Source extract —
++++++++++++++++++++

So the strange tape ISN'T the same as EITHER the home twins real tape, OR the traveler's real tape.

One more question: Is there a 12-step program I can join, for recovering "Physics Forum postaholics"?

Mike Fontenot

 

[ghwellsjr]

Mike, you need some direction:
1) Only use one frame of reference at a time.
2) Analyze what each observer measures locally and directly. No "remote measurements" allowed.
3) Assume each twin has an identical clock that flashes once an hour and they each count their own flashes and the other twin's flashes when they arrive. Keep track of flashes in transit.

If you do this correctly for multiple frames, you will discover that it doesn't matter which frame you use, each observer makes the same measurements but you have to keep in mind that you can see more than the observers can see.

You can call me George.

 

[yuiop]

I think I FINALLY understand the point you were making, Yuiop. (And GHWellsJR was possibly thinking along the same lines).

That measuring tape that I described is indeed a very STRANGE tape.

I think we are on the same page now. I just want to check by expanding on the numerical example you gave earlier, by introducing a space station at the turnaround point.

Earth to Space Station distance = 34.64 lightyears in Earth frame.
Velocity of traveller relative to Earth = 0.866c


It takes 40 years (Earth time) to travel from Earth to the Space Station (SS).
It takes 20 years (Traveller time) to travel from Earth to the SS.

The Earth and Space Station clocks are synchronised in the Earth frame.
When the traveler arrives at the SS he sees 40 years on the SS clock (and 20 years on his own).

The distance on the tape measure (one end fixed to the Earth) will read 34.64 lightyears when the traveler arrives at the SS. The distance according to the traveller using his velocity and the time he has been traveling is 0.866*20 = 17.32 lightyears and this disagrees with what his unspooling tape measure measures. If he had an odometer like that of a car that measures mileage, it would read the correct length contracted distance of 17.32 lightyears. If the traveller has a second tape measure that has the spool on the Earth and if he asks the Earth observer what the second tape measured at time t=10years Earth time then the Earth observer would say 17.32 lightyears, in agreement with what the traveller thinks the distance is when he arrives at the Space Station. The Earth observer on the other hand considers the time for the traveller to arrive at the SS to be 40 Earth years and if she looks at the second tape measure at time t=40 years Earth time, the tape will indicate 69.28 lightyears which is greater than the distance that either observer considers the Earth-SS distance to be, but it does agree with how far away from the Earth the traveller considers himself to be after 40 years have elapsed on the Earth. In short, the tape measure indicates the distance the observer with the fixed end of the tape considers the other observer to be but this information can only be obtained at a later time. The odometer device (rolling wheel rotations counter) or multiplying elapsed proper time by relative velocity gives an instantaneous local readout of distance traveled according to the traveller.

++++++++++++++++++++

Extracted data —
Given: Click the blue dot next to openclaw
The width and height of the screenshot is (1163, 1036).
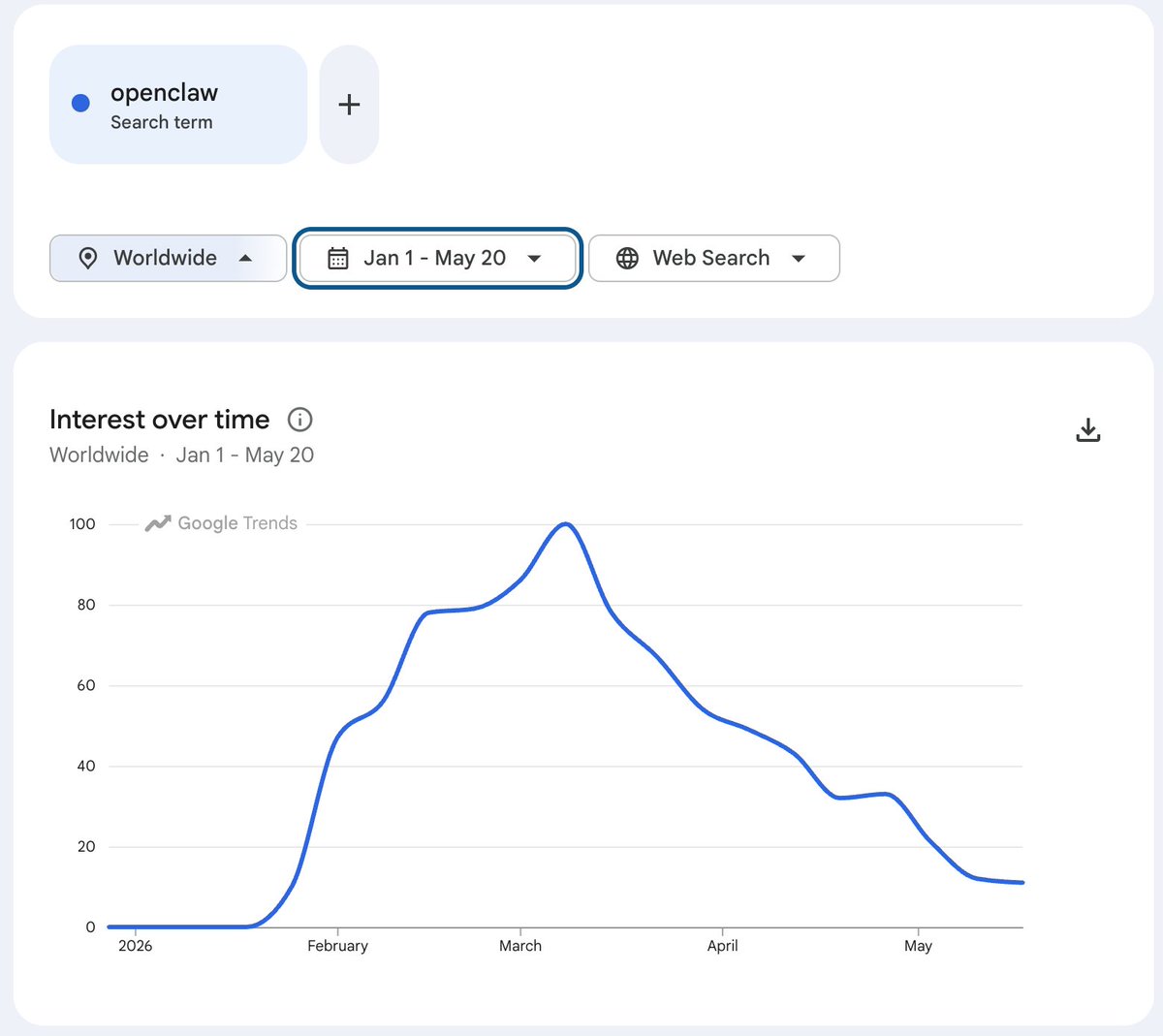Looking at the screenshot, I should (x=81, y=103).
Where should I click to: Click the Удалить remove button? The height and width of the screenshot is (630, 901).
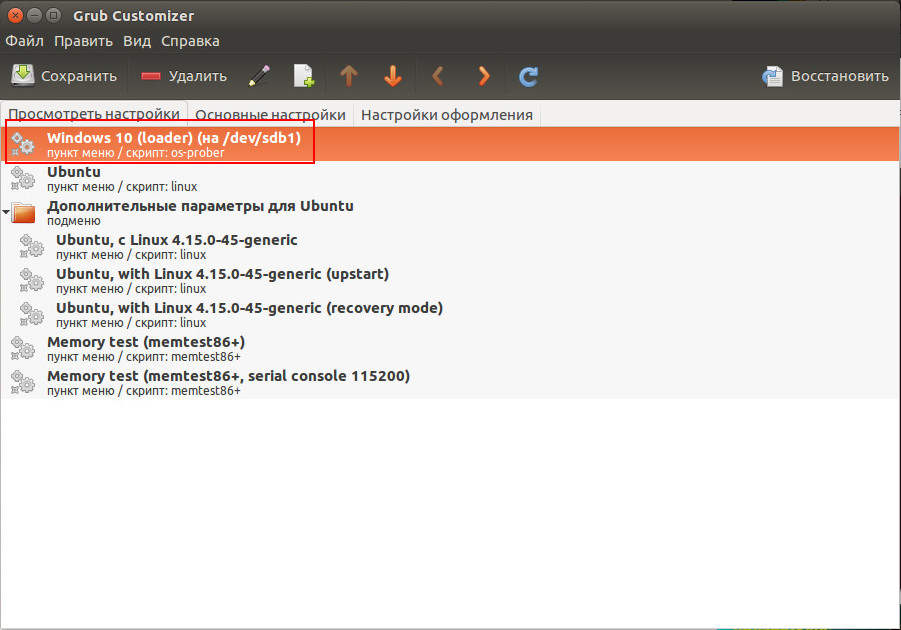(x=183, y=76)
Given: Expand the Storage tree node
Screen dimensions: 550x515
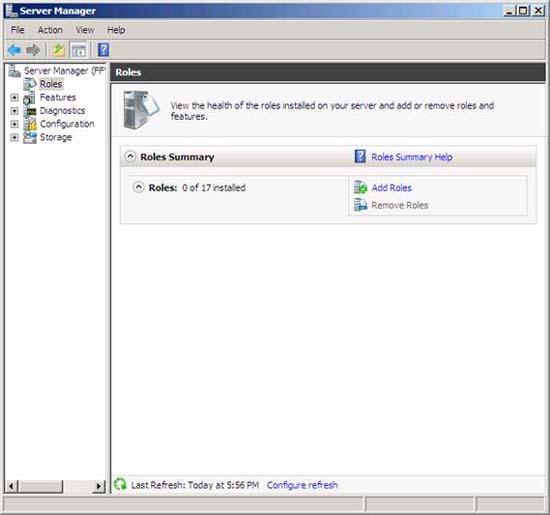Looking at the screenshot, I should tap(14, 137).
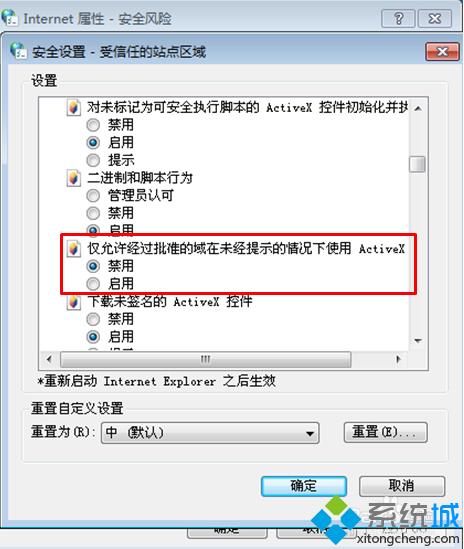Screen dimensions: 464x549
Task: Close the 安全设置 dialog with the red X
Action: coord(442,52)
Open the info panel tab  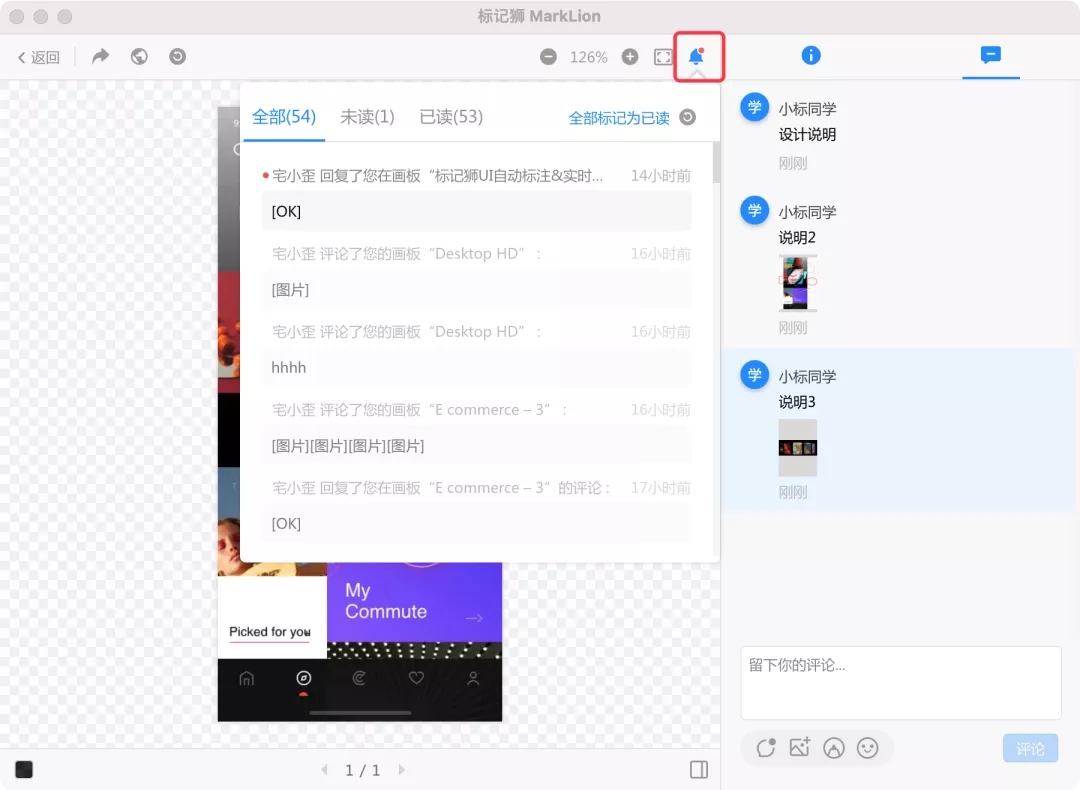pos(811,56)
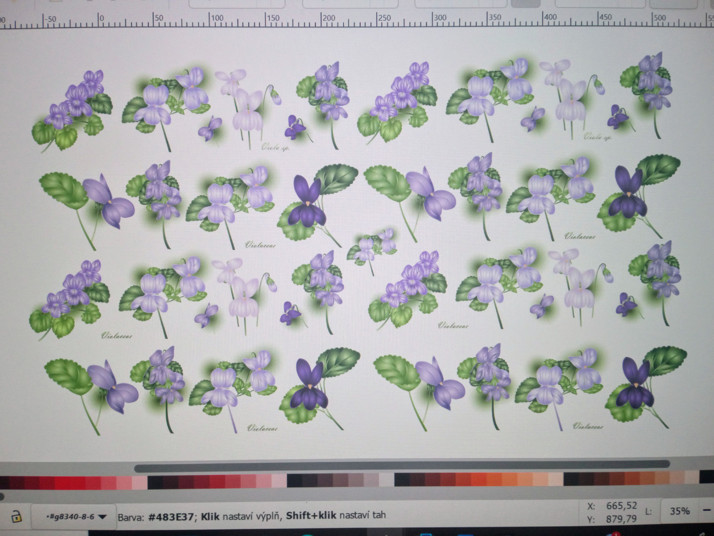Toggle the current layer lock icon
The image size is (714, 536).
pyautogui.click(x=16, y=516)
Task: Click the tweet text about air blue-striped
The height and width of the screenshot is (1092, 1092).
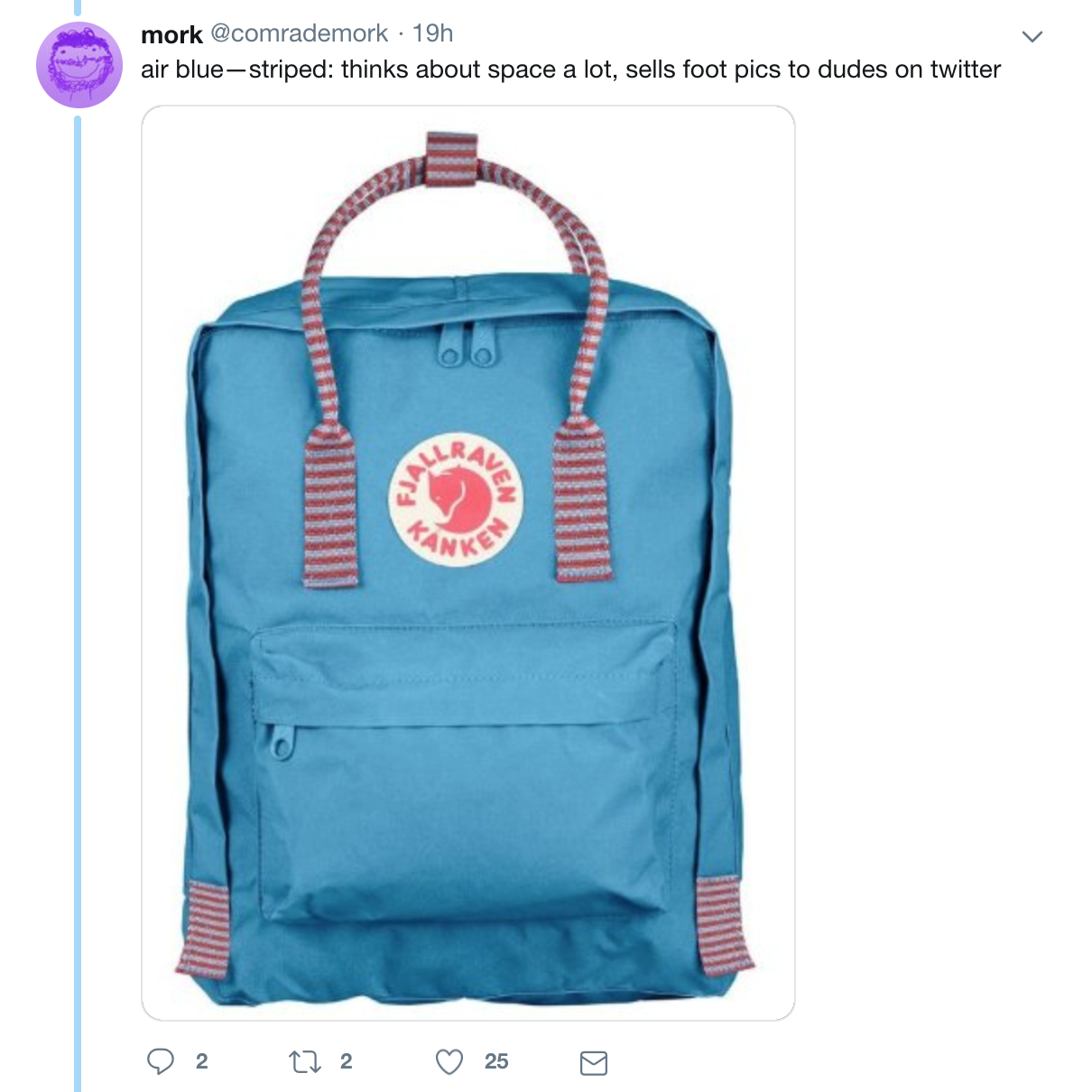Action: [570, 69]
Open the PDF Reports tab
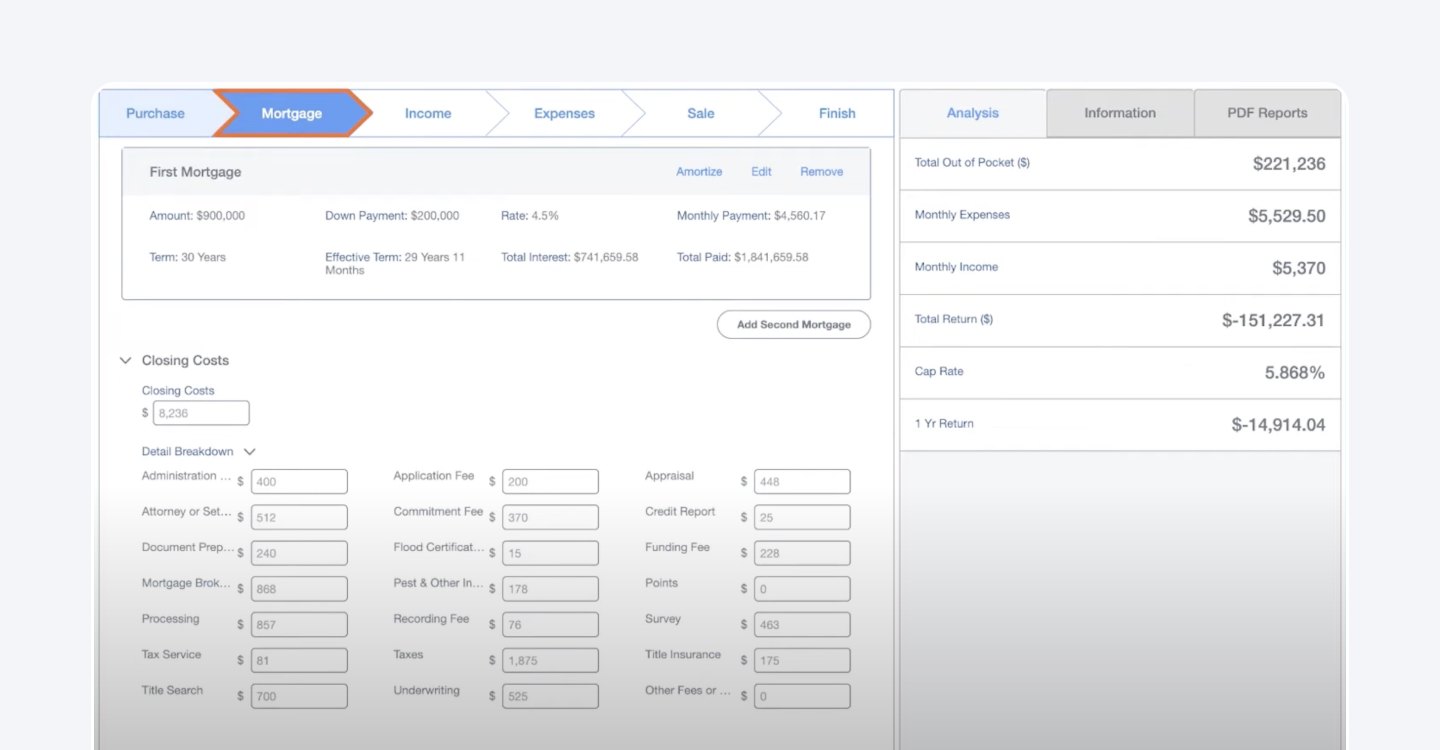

++++++++++++++++++++

What the task requires — Pick up the physics forum thread about the traveling twin and the strange measuring tape, and continue it from its last sentence.

Expected answer —
Agree?

 

[Dale]

But they are NOT completely equivalent. The fact the time and spatial coordinates have different signs in the metric is an immediate hint that they are not completely equivalent.

Yes, I agree.

 

[Mike_Fontenot]

[...]
The distance on the tape measure (one end fixed to the Earth) will read 34.64 lightyears when the traveler arrives at the SS.
[...]

No, that tape reads 17.32 lightyears at that instant. That tape is a STRANGE tape ... it is NOT a standard tape.

That tape is stationary with respect to the home twin, but if she compares the spacing of its "inch" marks, compared to the inch marks on her own standard stationary measuring tape, she will directly see that the "strange" tape's "inches" are longer than real inches, by a factor of gamma. She will regard it as a useless, incorrectly calibrated tape.

But the "inch" marks on the strange tape are exactly what is required, so that when the traveler reads that moving tape at the turnaround, it will (by design) give him the correct distance to his twin (according to HIM). The reading on that tape will be consistent with the traveler's own elementary distance calculations, using only (1) the elapsed time on his own watch during his outbound leg, and (2) his knowledge of his relative velocity, which together allow him to easily determine his current distance from his twin.

Since that tape is moving with respect to the traveler, its "inch" marks are length-contracted for him. The incorrect, too-large "inches" are designed so that, when they are contracted, they are exactly equal to one real inch, because of their motion. Obviously, that tape will be of no use to the traveler, if his (constant) velocity is anything OTHER than +-0.866c with respect to his twin.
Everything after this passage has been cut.